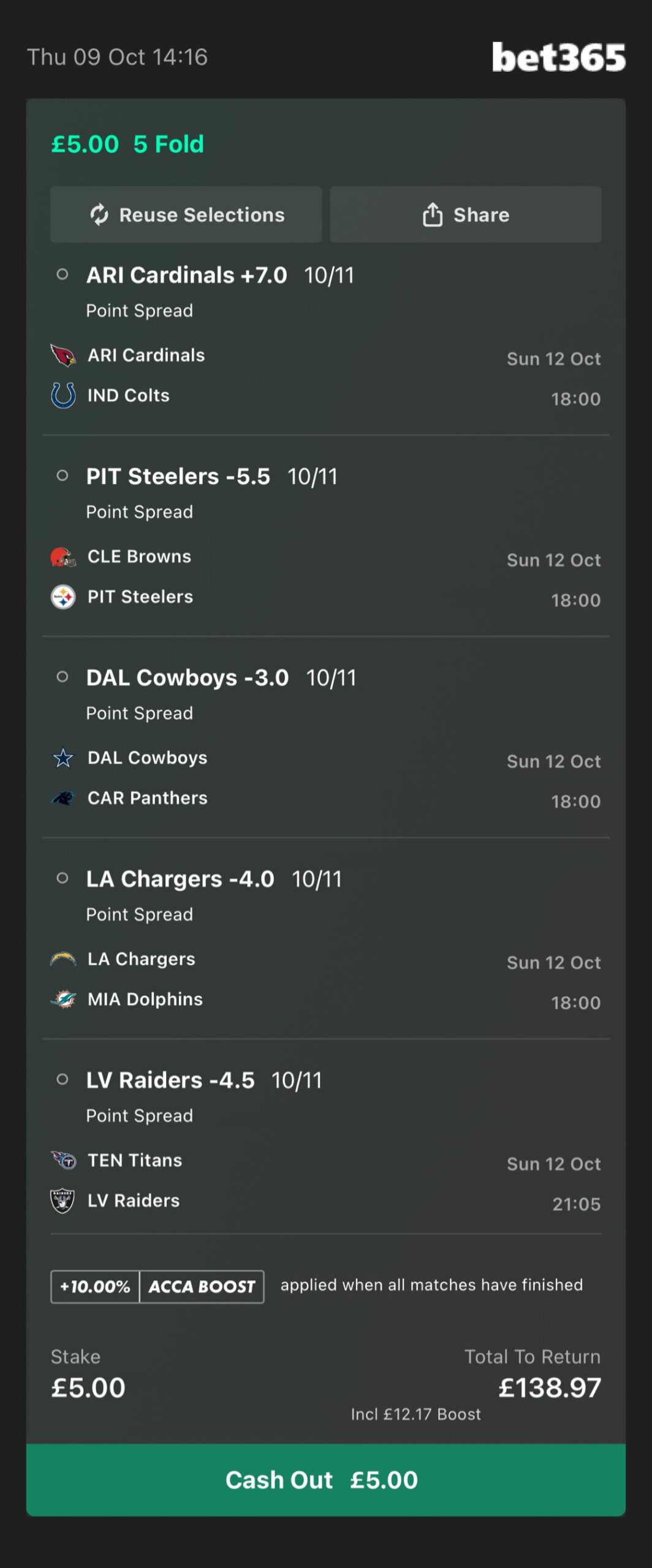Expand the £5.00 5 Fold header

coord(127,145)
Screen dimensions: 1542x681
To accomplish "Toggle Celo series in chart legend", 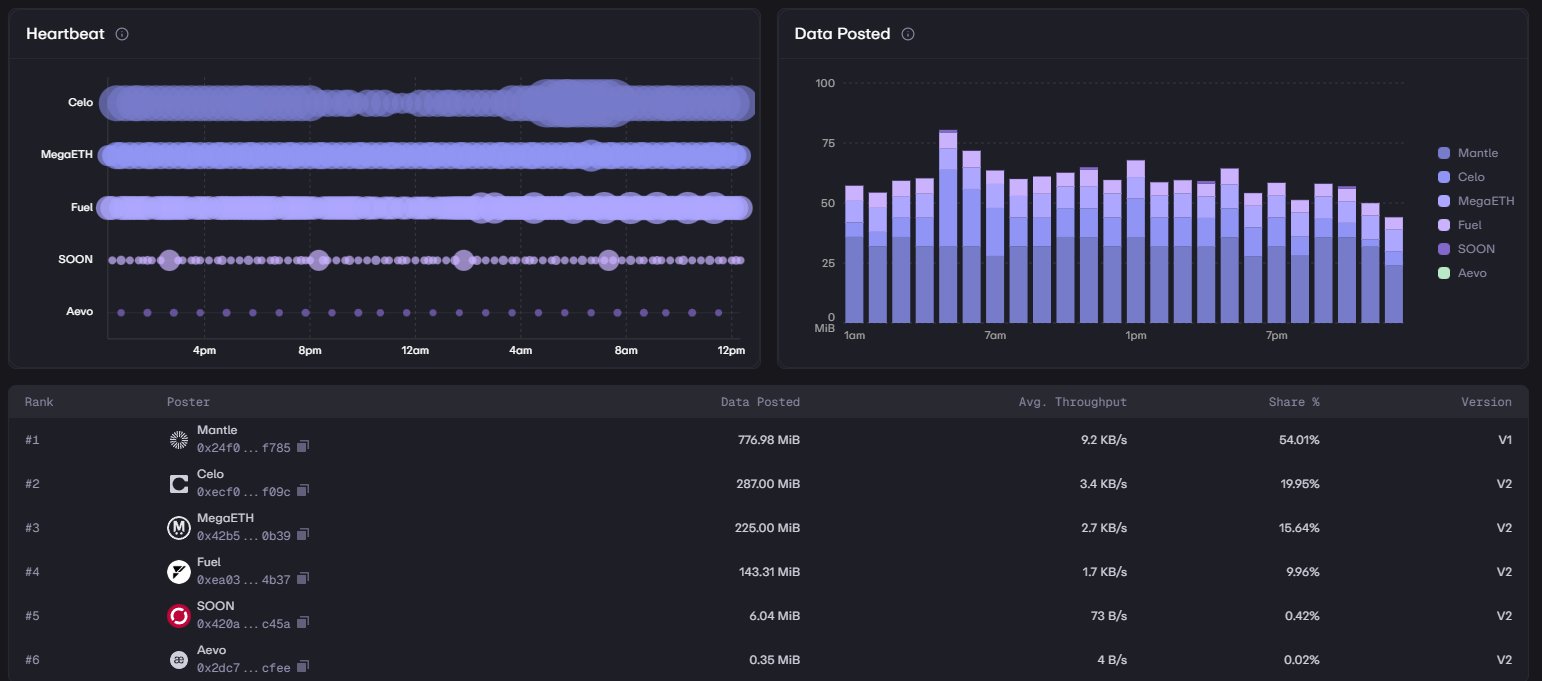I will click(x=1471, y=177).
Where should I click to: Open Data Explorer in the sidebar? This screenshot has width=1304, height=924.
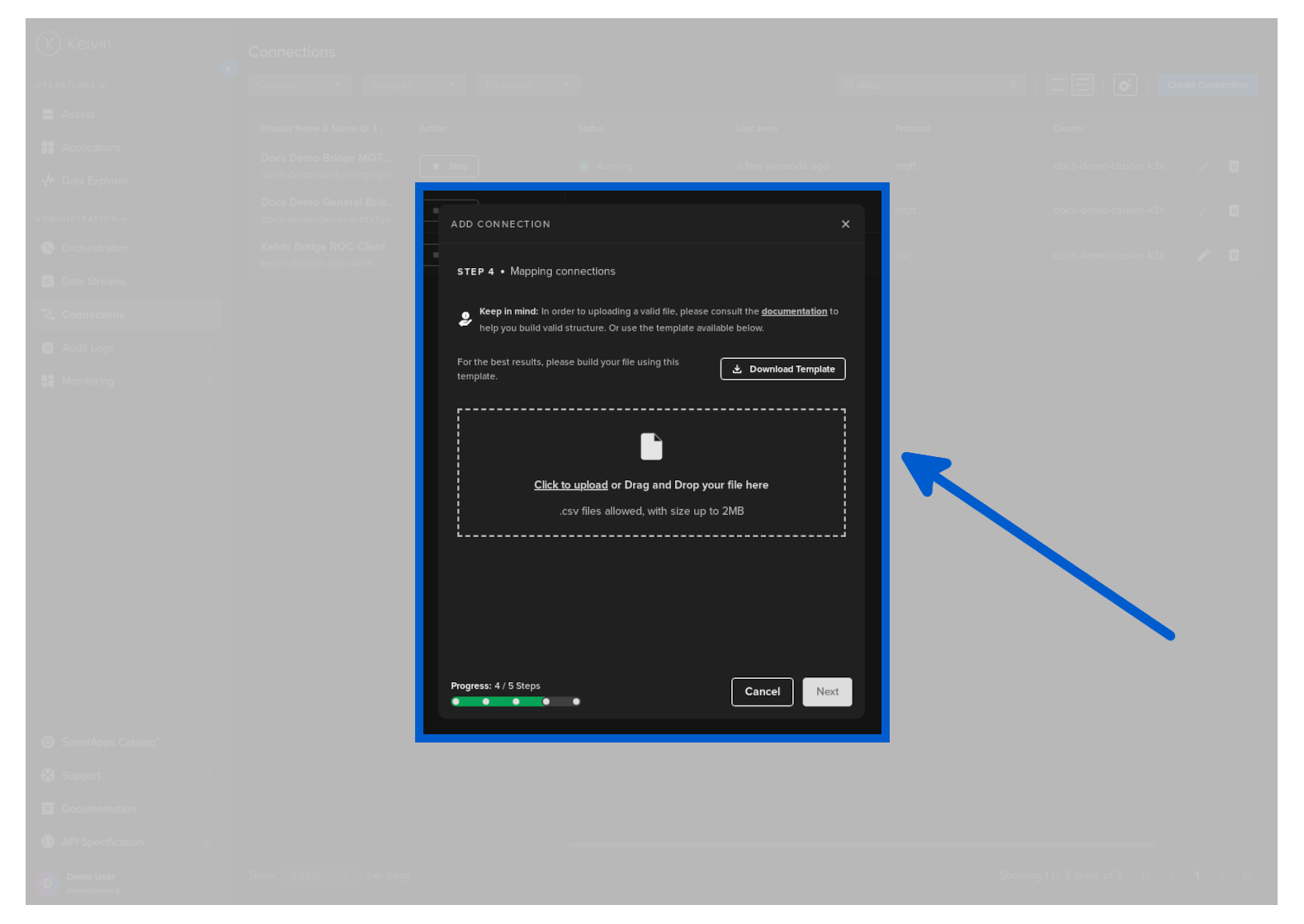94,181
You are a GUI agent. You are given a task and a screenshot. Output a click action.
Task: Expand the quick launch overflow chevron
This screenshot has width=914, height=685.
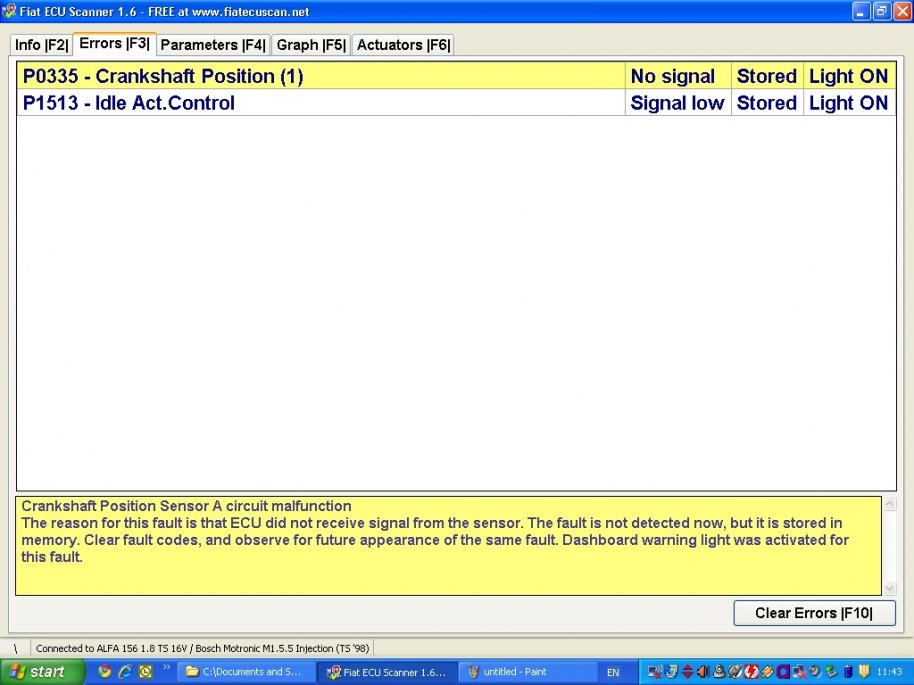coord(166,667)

...

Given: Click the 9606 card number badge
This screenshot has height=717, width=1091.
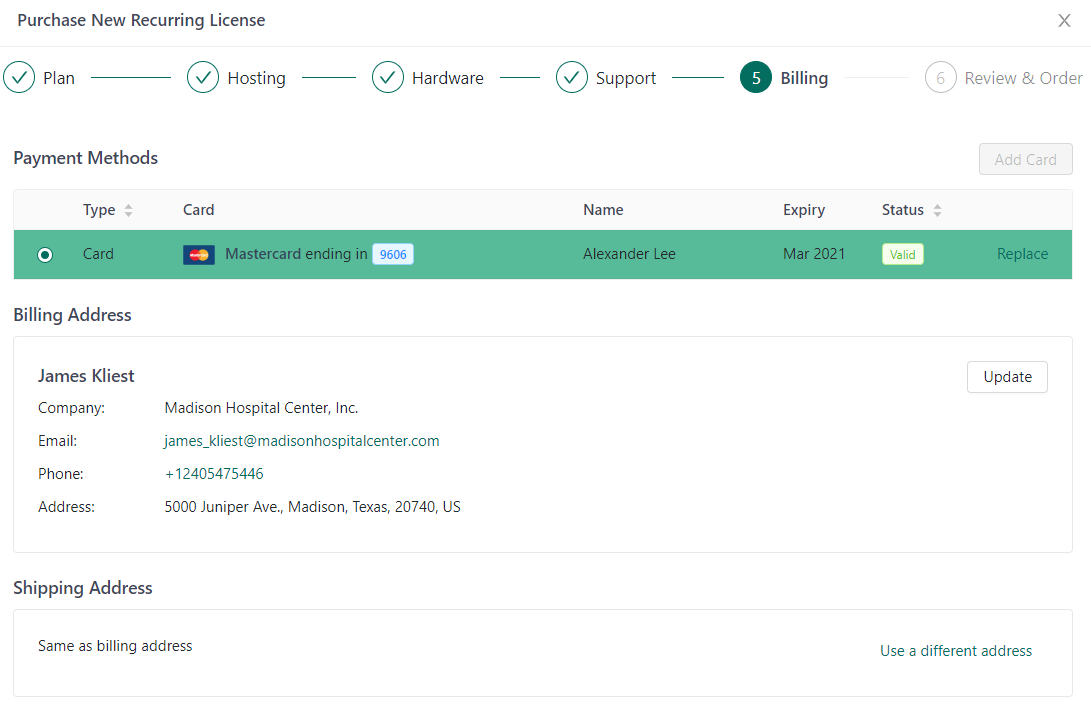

--

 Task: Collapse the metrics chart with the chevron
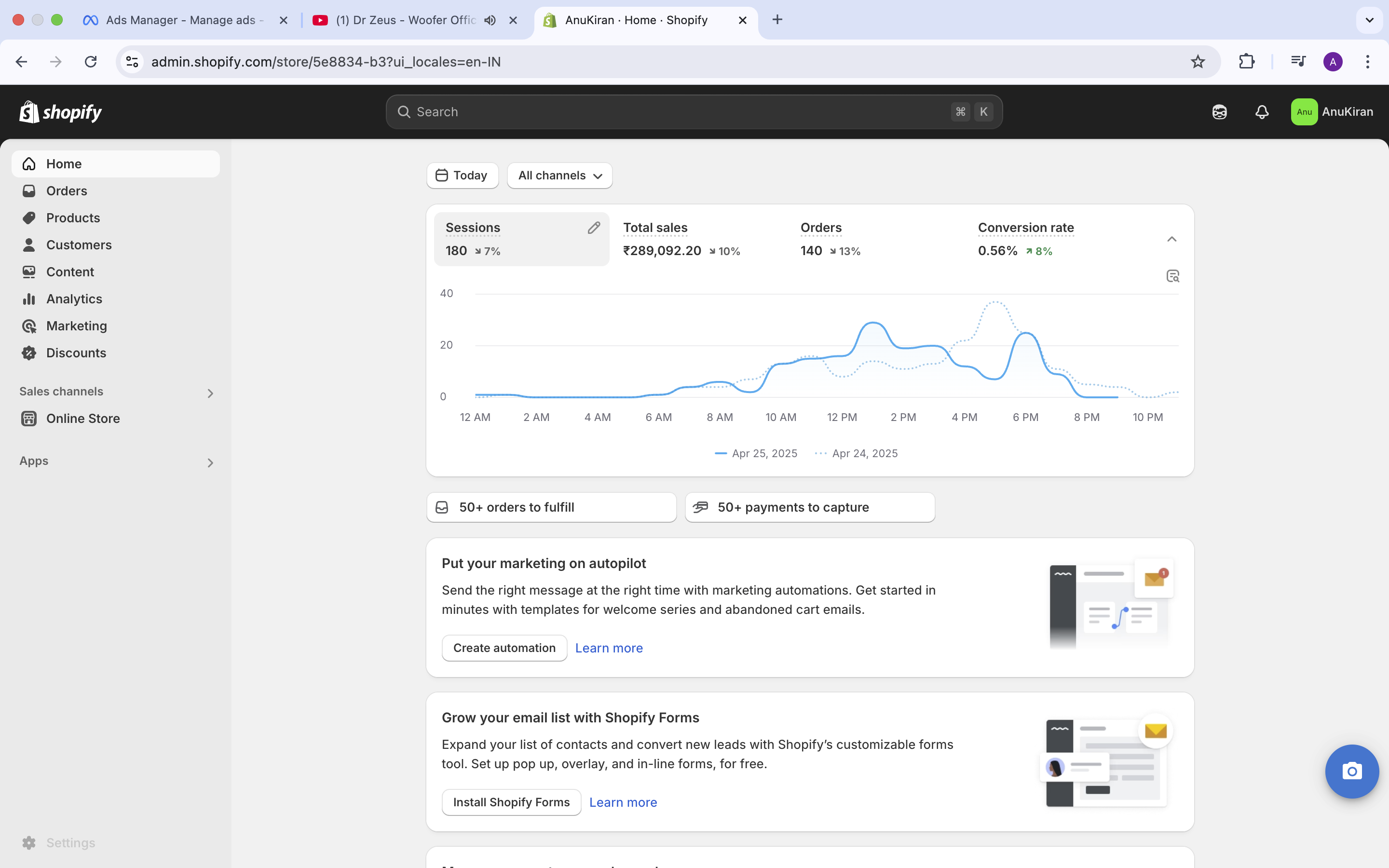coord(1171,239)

Goal: Copy out the lines from the one containing "Where should I" through the one containing "coord(166,667)", including both, and leave out the pictures.

Solution:
Where should I click to: Open Data Explorer in the sidebar? This screenshot has width=1304, height=924.
94,181
You are a GUI agent. You are given a task and a screenshot. Output a click action.
Task: Expand the quick launch overflow chevron
This screenshot has width=914, height=685.
coord(166,667)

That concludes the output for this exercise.